◆ **Task to complete**
Retype exactly, and only, the lines from the one that contains "At what coordinates should I click to accomplish: Go to" through the final line of the entries.

Stored records:
--------------------

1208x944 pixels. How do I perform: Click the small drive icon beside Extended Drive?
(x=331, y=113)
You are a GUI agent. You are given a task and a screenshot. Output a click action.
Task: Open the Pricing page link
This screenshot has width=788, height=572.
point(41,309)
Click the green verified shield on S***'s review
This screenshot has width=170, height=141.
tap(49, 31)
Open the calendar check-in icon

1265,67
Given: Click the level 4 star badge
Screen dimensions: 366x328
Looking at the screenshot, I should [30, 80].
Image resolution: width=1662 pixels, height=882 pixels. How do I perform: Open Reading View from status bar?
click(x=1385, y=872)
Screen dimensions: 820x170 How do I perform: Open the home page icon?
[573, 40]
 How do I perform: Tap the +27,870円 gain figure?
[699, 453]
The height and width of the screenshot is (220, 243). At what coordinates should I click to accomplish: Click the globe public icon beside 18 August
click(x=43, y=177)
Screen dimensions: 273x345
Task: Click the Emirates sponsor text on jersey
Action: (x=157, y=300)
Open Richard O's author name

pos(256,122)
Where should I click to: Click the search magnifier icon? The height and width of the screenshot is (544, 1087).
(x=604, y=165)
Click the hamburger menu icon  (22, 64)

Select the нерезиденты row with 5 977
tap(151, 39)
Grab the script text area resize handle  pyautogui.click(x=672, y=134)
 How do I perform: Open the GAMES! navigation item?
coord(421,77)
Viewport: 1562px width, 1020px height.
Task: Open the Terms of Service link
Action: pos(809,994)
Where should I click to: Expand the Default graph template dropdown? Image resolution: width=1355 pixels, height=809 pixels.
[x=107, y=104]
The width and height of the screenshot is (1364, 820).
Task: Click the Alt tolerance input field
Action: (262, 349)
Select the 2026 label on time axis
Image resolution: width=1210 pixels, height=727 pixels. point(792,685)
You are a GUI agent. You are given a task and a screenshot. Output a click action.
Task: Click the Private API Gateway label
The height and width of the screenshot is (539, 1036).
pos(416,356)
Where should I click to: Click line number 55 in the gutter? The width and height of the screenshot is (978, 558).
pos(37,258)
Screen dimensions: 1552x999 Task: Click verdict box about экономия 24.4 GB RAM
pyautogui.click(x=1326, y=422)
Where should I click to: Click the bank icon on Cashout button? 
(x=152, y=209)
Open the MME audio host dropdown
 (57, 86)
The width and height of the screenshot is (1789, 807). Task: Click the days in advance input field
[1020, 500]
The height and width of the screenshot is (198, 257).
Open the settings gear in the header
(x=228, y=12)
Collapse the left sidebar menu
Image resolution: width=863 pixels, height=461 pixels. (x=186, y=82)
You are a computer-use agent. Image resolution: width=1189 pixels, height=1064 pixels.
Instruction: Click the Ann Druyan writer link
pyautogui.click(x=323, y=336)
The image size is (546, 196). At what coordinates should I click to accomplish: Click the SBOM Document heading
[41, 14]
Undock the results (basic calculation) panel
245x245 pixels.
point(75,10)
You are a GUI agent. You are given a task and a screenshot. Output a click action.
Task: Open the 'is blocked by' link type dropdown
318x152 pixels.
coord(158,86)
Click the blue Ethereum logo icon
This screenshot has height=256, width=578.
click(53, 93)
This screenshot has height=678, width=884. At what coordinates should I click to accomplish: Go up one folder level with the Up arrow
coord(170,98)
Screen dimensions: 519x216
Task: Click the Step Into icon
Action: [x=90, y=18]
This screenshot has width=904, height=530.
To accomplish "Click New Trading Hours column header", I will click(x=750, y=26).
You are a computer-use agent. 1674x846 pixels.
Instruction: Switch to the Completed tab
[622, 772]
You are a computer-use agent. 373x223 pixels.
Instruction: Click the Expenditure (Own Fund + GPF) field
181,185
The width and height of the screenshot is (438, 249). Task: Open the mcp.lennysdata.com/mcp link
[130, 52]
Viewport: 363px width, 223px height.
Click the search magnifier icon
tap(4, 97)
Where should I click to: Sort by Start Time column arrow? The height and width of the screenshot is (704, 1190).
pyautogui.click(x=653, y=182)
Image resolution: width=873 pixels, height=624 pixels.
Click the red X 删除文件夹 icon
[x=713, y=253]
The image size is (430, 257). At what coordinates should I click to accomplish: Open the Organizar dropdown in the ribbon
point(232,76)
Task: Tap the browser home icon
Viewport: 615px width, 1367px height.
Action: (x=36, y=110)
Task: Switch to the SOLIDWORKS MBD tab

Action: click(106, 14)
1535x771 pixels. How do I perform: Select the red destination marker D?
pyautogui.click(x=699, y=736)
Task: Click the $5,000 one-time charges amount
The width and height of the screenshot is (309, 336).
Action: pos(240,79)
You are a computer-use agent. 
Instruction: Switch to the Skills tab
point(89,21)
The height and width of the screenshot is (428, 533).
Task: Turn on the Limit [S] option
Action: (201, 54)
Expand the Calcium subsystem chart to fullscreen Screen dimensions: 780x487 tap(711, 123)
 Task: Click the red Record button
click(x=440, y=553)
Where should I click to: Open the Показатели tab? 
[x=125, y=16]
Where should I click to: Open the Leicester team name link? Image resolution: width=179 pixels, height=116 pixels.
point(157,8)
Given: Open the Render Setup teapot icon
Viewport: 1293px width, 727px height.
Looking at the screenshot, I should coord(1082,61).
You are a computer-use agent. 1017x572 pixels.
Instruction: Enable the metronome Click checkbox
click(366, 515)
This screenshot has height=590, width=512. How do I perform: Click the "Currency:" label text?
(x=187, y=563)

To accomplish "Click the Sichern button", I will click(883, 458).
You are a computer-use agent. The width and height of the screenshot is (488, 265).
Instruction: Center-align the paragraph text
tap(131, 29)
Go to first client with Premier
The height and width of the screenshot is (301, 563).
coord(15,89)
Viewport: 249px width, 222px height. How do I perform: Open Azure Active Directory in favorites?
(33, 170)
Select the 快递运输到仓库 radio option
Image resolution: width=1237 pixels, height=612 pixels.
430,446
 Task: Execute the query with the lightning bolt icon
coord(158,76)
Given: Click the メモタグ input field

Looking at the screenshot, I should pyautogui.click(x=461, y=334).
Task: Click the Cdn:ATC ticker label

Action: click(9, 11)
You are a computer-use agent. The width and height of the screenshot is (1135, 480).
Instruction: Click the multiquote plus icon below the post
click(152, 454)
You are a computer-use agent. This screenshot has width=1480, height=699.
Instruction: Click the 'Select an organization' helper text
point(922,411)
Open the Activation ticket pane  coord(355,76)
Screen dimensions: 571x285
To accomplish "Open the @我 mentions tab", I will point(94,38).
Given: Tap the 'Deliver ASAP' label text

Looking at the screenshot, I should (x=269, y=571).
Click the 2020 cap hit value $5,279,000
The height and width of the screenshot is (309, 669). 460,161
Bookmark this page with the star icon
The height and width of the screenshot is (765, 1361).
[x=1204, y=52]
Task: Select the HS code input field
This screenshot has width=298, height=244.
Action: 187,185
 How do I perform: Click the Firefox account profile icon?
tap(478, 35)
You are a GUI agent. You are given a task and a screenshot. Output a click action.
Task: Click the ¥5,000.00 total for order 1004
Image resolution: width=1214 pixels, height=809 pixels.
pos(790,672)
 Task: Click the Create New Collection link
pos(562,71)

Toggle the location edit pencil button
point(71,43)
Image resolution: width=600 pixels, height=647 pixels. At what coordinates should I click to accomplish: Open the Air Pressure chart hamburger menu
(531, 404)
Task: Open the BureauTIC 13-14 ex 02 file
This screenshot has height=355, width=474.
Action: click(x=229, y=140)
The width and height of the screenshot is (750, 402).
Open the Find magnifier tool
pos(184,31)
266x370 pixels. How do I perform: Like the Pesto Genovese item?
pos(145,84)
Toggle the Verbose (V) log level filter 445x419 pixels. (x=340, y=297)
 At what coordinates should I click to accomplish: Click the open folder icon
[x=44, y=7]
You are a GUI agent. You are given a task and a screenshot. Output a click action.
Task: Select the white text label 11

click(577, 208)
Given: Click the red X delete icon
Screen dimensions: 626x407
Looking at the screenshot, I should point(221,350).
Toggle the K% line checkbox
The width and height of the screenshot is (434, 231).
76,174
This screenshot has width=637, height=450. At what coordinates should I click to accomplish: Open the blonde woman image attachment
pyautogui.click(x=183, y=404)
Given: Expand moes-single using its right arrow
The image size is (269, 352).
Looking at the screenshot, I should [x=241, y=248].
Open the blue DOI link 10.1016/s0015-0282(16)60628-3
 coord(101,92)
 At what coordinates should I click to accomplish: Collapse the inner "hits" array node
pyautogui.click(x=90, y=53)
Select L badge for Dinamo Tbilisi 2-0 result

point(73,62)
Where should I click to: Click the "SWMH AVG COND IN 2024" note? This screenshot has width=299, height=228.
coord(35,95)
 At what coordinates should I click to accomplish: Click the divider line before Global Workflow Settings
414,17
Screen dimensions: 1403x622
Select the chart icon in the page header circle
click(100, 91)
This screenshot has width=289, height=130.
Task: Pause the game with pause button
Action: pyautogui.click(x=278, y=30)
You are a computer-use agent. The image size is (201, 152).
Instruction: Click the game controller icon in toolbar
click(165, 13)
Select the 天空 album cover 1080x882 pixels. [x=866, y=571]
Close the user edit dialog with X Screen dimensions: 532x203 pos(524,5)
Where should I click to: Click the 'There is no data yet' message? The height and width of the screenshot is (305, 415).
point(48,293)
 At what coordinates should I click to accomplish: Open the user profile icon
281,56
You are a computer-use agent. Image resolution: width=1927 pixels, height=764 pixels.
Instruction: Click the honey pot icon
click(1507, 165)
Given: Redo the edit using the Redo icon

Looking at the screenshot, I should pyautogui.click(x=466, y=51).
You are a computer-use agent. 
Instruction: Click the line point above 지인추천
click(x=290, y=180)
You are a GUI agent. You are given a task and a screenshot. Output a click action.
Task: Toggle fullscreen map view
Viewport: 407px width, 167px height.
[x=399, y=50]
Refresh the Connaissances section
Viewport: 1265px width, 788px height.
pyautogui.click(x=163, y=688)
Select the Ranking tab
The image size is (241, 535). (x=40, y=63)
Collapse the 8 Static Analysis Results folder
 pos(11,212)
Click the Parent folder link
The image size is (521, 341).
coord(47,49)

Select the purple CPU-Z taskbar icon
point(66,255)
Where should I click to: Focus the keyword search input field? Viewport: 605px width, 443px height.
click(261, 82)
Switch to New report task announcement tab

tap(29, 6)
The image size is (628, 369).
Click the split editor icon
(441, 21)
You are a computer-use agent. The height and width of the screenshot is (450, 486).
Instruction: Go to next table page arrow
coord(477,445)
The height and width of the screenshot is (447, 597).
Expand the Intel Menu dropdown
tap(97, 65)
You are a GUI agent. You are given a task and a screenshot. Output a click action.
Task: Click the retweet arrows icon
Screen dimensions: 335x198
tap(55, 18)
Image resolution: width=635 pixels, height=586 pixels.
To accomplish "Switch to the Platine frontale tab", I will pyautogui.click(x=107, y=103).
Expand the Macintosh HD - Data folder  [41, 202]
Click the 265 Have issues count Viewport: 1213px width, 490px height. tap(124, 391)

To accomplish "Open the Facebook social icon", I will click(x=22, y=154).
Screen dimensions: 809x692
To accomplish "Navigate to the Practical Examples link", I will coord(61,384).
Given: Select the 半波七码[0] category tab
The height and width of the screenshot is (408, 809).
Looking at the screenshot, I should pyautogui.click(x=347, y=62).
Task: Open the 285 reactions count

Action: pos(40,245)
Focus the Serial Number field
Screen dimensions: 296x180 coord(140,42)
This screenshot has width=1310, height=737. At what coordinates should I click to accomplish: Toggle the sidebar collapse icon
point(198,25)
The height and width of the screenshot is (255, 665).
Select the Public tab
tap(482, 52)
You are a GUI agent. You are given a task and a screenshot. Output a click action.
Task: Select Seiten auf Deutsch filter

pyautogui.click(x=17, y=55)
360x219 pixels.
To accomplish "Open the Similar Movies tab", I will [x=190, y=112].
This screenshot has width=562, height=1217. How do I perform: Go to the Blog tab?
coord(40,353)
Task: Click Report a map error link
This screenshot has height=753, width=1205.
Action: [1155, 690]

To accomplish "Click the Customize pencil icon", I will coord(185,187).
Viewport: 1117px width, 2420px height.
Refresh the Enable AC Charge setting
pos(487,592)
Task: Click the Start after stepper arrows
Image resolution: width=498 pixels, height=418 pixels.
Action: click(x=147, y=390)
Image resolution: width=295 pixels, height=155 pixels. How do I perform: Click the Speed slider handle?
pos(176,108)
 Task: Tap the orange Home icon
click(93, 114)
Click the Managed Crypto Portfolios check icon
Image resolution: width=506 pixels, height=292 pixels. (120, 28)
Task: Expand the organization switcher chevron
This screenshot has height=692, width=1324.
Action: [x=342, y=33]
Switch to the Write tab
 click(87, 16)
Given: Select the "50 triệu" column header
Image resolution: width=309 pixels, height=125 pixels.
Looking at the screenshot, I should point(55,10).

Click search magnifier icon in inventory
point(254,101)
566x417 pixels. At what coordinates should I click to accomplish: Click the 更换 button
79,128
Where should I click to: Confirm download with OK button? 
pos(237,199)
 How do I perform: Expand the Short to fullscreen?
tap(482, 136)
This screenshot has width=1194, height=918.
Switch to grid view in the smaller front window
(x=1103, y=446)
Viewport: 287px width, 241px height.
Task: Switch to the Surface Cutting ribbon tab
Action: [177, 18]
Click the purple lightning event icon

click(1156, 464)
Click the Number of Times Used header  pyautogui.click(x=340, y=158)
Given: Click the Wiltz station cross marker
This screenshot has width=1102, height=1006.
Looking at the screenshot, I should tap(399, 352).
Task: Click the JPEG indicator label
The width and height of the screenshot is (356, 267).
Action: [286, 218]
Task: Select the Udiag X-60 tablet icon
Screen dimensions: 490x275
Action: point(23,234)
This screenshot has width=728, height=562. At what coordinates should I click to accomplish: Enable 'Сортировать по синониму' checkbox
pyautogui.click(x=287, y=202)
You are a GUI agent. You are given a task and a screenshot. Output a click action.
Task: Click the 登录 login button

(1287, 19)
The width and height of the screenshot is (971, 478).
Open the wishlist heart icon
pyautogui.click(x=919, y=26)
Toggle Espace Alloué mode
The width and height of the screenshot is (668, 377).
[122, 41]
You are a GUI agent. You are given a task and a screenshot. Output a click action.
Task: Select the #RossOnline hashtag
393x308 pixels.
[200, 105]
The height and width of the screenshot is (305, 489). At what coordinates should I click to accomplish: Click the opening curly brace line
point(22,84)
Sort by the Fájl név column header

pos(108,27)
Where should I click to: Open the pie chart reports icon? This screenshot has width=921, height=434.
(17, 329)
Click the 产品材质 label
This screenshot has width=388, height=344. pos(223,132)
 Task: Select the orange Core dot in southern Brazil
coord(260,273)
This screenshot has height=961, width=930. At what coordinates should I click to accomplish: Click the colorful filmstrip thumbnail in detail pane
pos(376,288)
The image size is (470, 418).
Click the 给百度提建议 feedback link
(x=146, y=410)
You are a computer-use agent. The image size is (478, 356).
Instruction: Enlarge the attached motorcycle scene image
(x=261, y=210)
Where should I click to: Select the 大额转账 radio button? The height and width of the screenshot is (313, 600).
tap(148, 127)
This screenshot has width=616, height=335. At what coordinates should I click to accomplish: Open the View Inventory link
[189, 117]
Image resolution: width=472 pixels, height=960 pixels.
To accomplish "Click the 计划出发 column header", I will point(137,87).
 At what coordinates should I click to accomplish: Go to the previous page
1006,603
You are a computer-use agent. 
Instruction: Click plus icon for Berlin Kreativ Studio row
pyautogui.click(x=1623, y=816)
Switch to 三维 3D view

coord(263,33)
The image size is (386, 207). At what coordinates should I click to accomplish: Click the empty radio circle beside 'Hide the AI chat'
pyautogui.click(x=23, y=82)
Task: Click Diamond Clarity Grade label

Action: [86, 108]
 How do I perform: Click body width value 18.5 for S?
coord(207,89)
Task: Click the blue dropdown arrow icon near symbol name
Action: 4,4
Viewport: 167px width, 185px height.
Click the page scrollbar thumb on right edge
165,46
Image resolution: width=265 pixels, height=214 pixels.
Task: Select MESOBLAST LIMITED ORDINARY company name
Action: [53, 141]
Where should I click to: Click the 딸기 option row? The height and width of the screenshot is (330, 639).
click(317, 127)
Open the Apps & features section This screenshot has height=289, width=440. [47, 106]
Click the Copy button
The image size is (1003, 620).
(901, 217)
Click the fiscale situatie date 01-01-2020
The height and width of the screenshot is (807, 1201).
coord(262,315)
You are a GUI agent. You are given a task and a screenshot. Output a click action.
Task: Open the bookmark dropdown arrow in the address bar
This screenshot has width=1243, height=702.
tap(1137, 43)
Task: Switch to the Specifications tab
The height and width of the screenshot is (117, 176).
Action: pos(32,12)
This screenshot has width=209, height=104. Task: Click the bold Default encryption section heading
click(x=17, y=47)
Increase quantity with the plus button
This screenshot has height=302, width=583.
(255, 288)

--------------------

◆ **Task answer**
 At what coordinates should I click to accomplish: Go to the previous page
1006,603
You are a computer-use agent. 
Instruction: Click plus icon for Berlin Kreativ Studio row
pyautogui.click(x=1623, y=816)
Switch to 三维 3D view

coord(263,33)
The image size is (386, 207). At what coordinates should I click to accomplish: Click the empty radio circle beside 'Hide the AI chat'
pyautogui.click(x=23, y=82)
Task: Click Diamond Clarity Grade label

Action: [86, 108]
 How do I perform: Click body width value 18.5 for S?
coord(207,89)
Task: Click the blue dropdown arrow icon near symbol name
Action: 4,4
Viewport: 167px width, 185px height.
Click the page scrollbar thumb on right edge
165,46
Image resolution: width=265 pixels, height=214 pixels.
Task: Select MESOBLAST LIMITED ORDINARY company name
Action: [53, 141]
Where should I click to: Click the 딸기 option row? The height and width of the screenshot is (330, 639).
click(317, 127)
Open the Apps & features section This screenshot has height=289, width=440. [47, 106]
Click the Copy button
The image size is (1003, 620).
(901, 217)
Click the fiscale situatie date 01-01-2020
The height and width of the screenshot is (807, 1201).
coord(262,315)
You are a GUI agent. You are given a task and a screenshot. Output a click action.
Task: Open the bookmark dropdown arrow in the address bar
This screenshot has width=1243, height=702.
tap(1137, 43)
Task: Switch to the Specifications tab
The height and width of the screenshot is (117, 176).
Action: pos(32,12)
This screenshot has width=209, height=104. Task: Click the bold Default encryption section heading
click(x=17, y=47)
Increase quantity with the plus button
This screenshot has height=302, width=583.
(255, 288)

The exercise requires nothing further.